Israeli-Palestinian peace talks break down

Dispute over land transfer puts deadline in doubt for framework accord

February 04, 2000|By Mark Matthews | Mark Matthews,SUN FOREIGN STAFF

EREZ CROSSING, Gaza -- Israeli-Palestinian peace talks fell into disarray yesterday in an angry dispute over a land transfer and Palestinian complaints that Israeli Prime Minister Ehud Barak wants to delay a final deal for months, even well into next year.

The breakdown makes it practically impossible for the two sides to meet their Feb. 13 deadline on a "framework" for a final settlement of the 50-year conflict, and it undercuts President Clinton's hopes of a comprehensive Middle East peace before he leaves office.

The meeting between Barak and Palestinian leader Yasser Arafat at this border crossing between Israel and Palestinian-controlled Gaza broke off without a scheduled joint news conference, and Arafat's motorcade quickly left.

Israeli officials said the dispute centered on the kind of territory that Israel plans to hand over in its next scheduled West Bank pullback. Palestinians wanted to expand the territory that they already control and gain a West Bank village near Jerusalem, which both claim as their capital.

"We apparently cannot do this," Barak told the Labor Party yesterday, speaking of the Palestinian demand for control of either Abu Dis, Alram or Azzaria on the outskirts of Jerusalem. "We shall wait and see how it will be possible to settle the dispute."

`It's a real crisis'

But Palestinians said the impasse went to the heart of the whole Israeli approach.

"This shows that they want to close the whole chapter of negotiations with us," chief Palestinian negotiator Yasser Abed Rabbo said in an interview. "It's a real crisis."

The result is stalled Israeli-Arab peace talks on two fronts. High-level negotiations between Israel and Syria also broke off last month, and no date has been set for resuming them.

Abed Rabbo said the Israelis want a series of delays in completing the talks. He said they wanted to put off the final withdrawal called for in the Oslo peace agreements until the time of a final agreement.

He said Israel also wants to delay a framework agreement, perhaps until September, and put off a complete final-status deal until "nine months after that date, after September." This would put it five months after a new administration takes office in Washington, adding a new element of uncertainty.

A senior Israeli official in Barak's office said Abed Rabbo had misunderstood and gotten the Israeli timetable all wrong. He said that the framework accord would slip by only weeks and that Israel was still aiming for a final deal in September.

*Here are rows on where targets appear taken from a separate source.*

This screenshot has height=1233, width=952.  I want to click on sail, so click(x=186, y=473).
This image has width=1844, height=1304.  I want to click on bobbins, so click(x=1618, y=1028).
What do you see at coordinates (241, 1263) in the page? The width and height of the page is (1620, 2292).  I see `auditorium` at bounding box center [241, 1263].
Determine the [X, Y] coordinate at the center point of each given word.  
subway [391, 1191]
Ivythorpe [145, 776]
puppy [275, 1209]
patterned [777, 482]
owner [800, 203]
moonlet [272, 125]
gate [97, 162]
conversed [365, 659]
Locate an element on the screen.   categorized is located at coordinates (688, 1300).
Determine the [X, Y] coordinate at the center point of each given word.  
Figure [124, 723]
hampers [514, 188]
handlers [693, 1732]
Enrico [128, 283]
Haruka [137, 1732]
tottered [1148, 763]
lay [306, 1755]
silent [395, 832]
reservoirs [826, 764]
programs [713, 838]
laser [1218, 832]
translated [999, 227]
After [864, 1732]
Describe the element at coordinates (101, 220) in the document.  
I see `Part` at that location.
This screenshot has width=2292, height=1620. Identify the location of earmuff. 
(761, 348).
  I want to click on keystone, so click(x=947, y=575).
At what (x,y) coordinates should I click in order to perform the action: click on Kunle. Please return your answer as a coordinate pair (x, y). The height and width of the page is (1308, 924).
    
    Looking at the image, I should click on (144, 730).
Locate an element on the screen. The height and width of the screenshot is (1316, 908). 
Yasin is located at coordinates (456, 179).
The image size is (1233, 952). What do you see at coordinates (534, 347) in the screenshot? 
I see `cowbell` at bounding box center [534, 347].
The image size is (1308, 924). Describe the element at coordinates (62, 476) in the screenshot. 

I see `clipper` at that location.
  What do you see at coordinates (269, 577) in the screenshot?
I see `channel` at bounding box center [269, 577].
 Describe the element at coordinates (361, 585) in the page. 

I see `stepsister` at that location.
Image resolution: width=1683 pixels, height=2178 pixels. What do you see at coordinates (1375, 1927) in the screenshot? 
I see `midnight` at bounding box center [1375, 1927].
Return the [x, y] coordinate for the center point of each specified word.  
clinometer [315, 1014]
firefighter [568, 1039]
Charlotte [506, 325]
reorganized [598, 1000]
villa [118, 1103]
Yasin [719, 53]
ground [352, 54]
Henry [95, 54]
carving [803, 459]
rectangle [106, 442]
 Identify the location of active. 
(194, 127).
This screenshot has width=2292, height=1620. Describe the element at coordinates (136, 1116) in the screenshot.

Palestinians, noting Israel's vastly greater power, have appealed to the Clinton administration to take a stronger role in mediating the talks, as it has between Israel and and Syria. Their tactics appeared to be aimed in part at prodding Dennis Ross, Clinton's top Mideast envoy, into a stronger role than he has recently been willing to take on their behalf.

Ross, who arrived in the region Wednesday, was to meet with Arafat in Gaza last night, but the problems seemed too big for him to resolve in one visit.

`Not the correct thing to do'

Israel is resisting a stronger U.S. role, which in the past has brought U.S. pressure on Israel for concessions. Foreign Minister David Levy said that Americans couldn't substitute for the two parties directly involved.

Clinton has offered to arrange a Camp David-style summit to resolve final differences over a framework agreement, putting the two sides in the glare of an international spotlight. But Israeli Cabinet Minister Haim Ramon told Israel radio that this was not realistic.

"With the current situation, going to a summit in the United States when the gaps are still so wide is not the correct thing to do," he said.

The land transfer problem involves 6.1 percent of the West Bank that was originally supposed to be handed over in January. The dispute was a repeat of what occurred several months ago, when the Palestinians refused to accept a previous 5 percent Israeli redeployment.

When that dispute was resolved, Israel promised to "listen" to Palestinian demands for which land would be included in the next withdrawal but said the decision was Israel's alone. Palestinians said they expected more of a say in the decision.

Generally, Israel has been willing to turn over relatively unpopulated territory in isolated pockets. Palestinians want full control of populated areas that are contiguous to each other and form the outlines of a Palestinian state.

They hoped that under the Oslo accords, they would have control of much of the West Bank before hard bargaining began on the most difficult issues: control of largely Arab East Jerusalem, the right of Palestinian refugees to return, borders, and the future of Jewish settlements in the West Bank and Gaza.

Israel wants to withhold the most important territory as a bargaining chip to gain Palestinian concessions in final-status talks.